PwC Middle East Survey uncovers key hurdles in retaining Emirati talent
PwC Middle East has released its first-ever Emiratisation Survey, titled “The Retention Riddle: How to keep Emirati talent in the private sector”, shedding light on the efforts needed to boost Emirati representation in the UAE’s private-sector workforce. The survey, which included 500 nationals working in both the public and private sectors, as well as recent graduates, highlights the need for action to ensure the retention of Emirati talent and support sustained economic development.
One key finding of the survey is that while interest in private-sector employment among younger Emiratis is growing, many nationals ultimately choose to return to the public sector. In fact, two-thirds of Emiratis currently working in private-companies are considering such a move. To address this issue, private sector companies must take additional steps to enhance national talent retention and contribute to the UAE’s national vision of boosting Emirati representation in the private sector.
Khaled Bin Braik, Emiratisation Programme Leader at PwC Middle East, emphasised the importance of collective effort from both the public and private sectors to achieve the UAE’s shared vision and build a sustainable economic future. He called for collaboration to deliver on the ambitious goals of the nation.
The survey revolves around five key themes, including the need for change due to heavy reliance on expatriate workers in the UAE economy. Currently, expatriates make up 89 percent of the population and 92 percent of the workforce, while Emiratis account for only 4 percent of private sector employees.

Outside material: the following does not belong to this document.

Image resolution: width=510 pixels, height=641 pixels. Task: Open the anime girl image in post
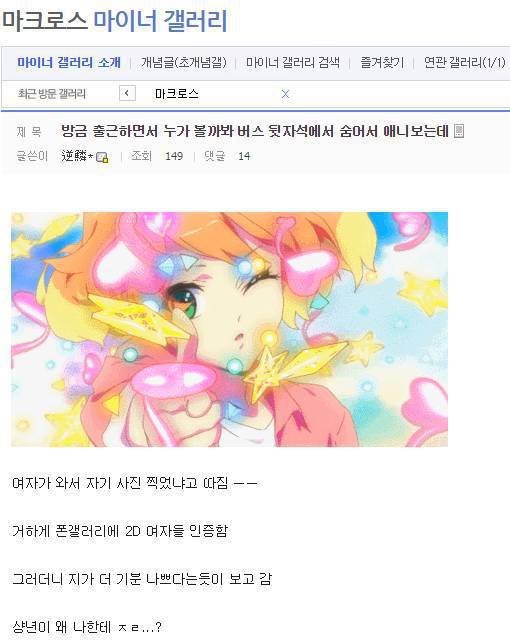[x=229, y=329]

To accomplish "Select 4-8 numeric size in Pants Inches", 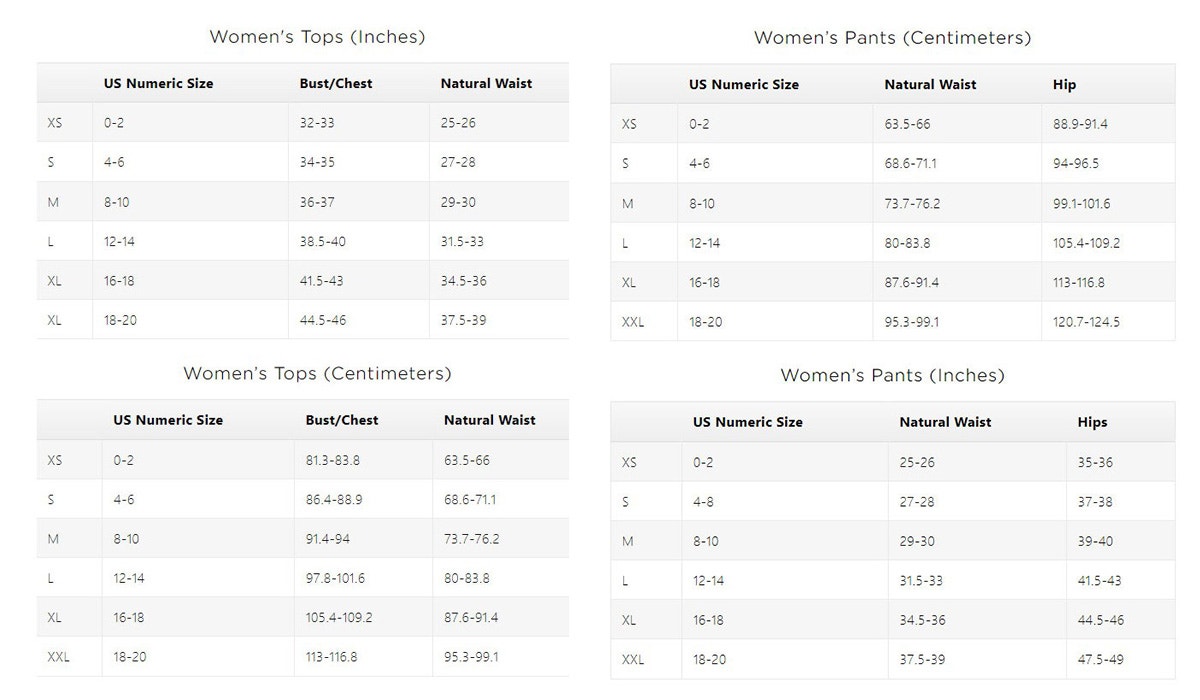I will click(x=703, y=502).
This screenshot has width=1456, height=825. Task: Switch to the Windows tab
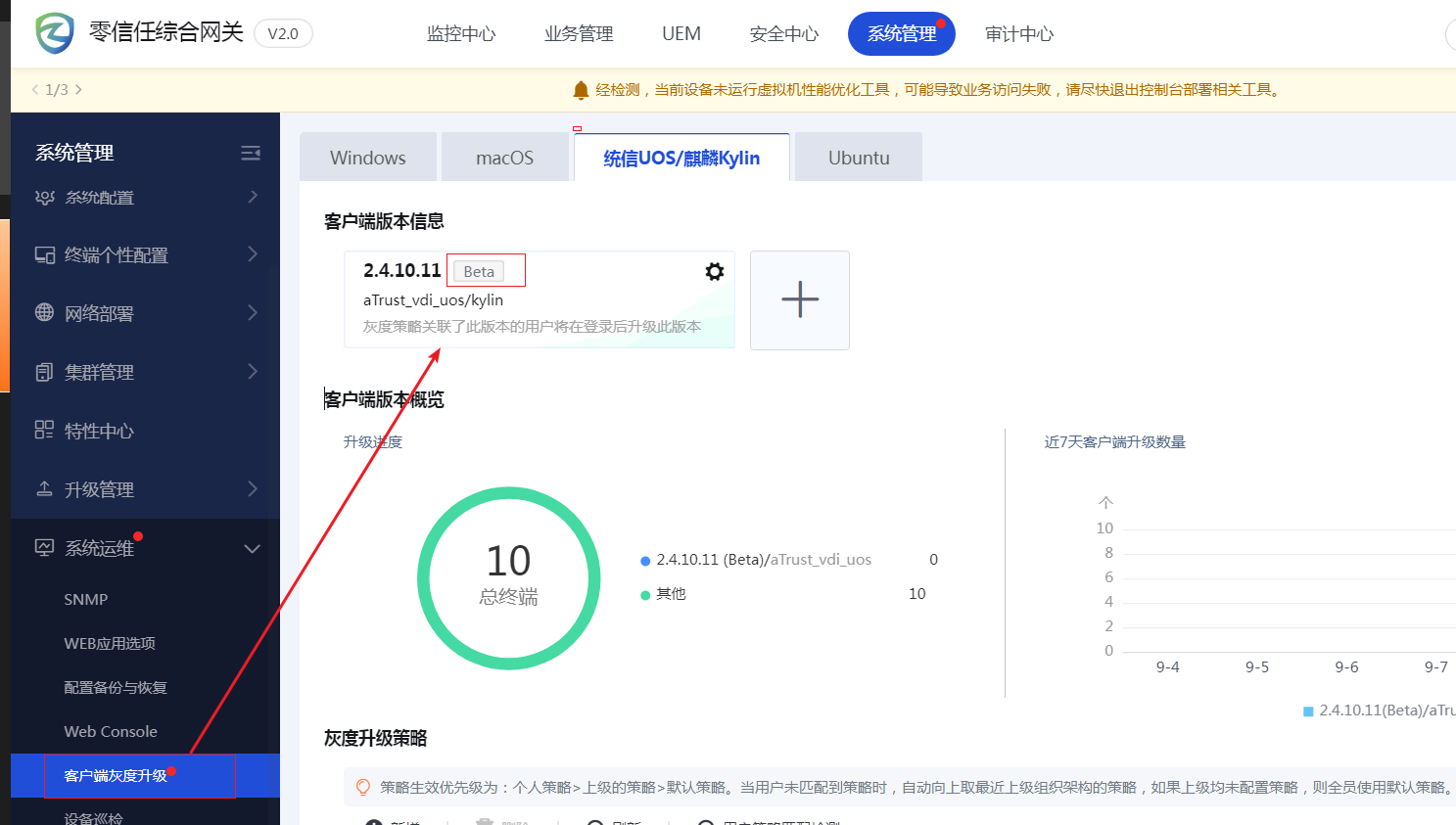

Furthermore, the survey highlights the importance of driving nationalisation initiatives at scale, aiming to integrate 75,000 Emiratis into the private sector by 2026 through various measures such as policies, regulations, ups killing initiatives, incentives, and investments.
The survey also reveals that while over half of Emirati graduates express interest in joining the private sector, they perceive barriers to entry. Additionally, it points out that both public and private sector employees generally report satisfaction with their job experiences, learning and development opportunities, and career progression prospects.
However, private sector leaders are urged to play a more significant role in driving nationalisation, as the government has been the primary driver thus far. The survey outlines seven step for retaining Emirati nationals in the private sector.
Notable findings from the survey include the fact that 20 percent of Emiratis employed in the private sector are less satisfied with their compensation and benefits packages compared to their public sector counterparts. Additionally, 62 percent of Emirati graduates believe it is more challenging to secure employment in the private sector, but 61 percent still express interest in doing it. Moreover, two-thirds of Emiratis currently working in the private sector would consider switching to the public sector.
Given the UAE’s ongoing globalisation, digital and urban transformation, and focus on sustainability, the labour demand is evolving, creating the need for new skills while rendering some employment opportunities and skills obsolete. The Emiratisation Survey 2023 emphasises the importance of understanding and addressing the preconceptions and preferences of Emirati employees to break down traditional barriers and ensure long-term success in hiring.
PwC Middle East has made nationalisation a core part of its people strategy, aligning with its purpose of solving client problems and building trust. The firm’s “Watani” program, initiated in 2012, ensures UAE national representation across service lines and supports national talent at every stage of their careers through dedicated programs, client exchanges, and comprehensive training opportunities. As part of PwC Middle East’s New Equation strategy, the firm continuously up skills its workforce to foster a community of problem solvers equipped with both human-led and tech-powered solutions.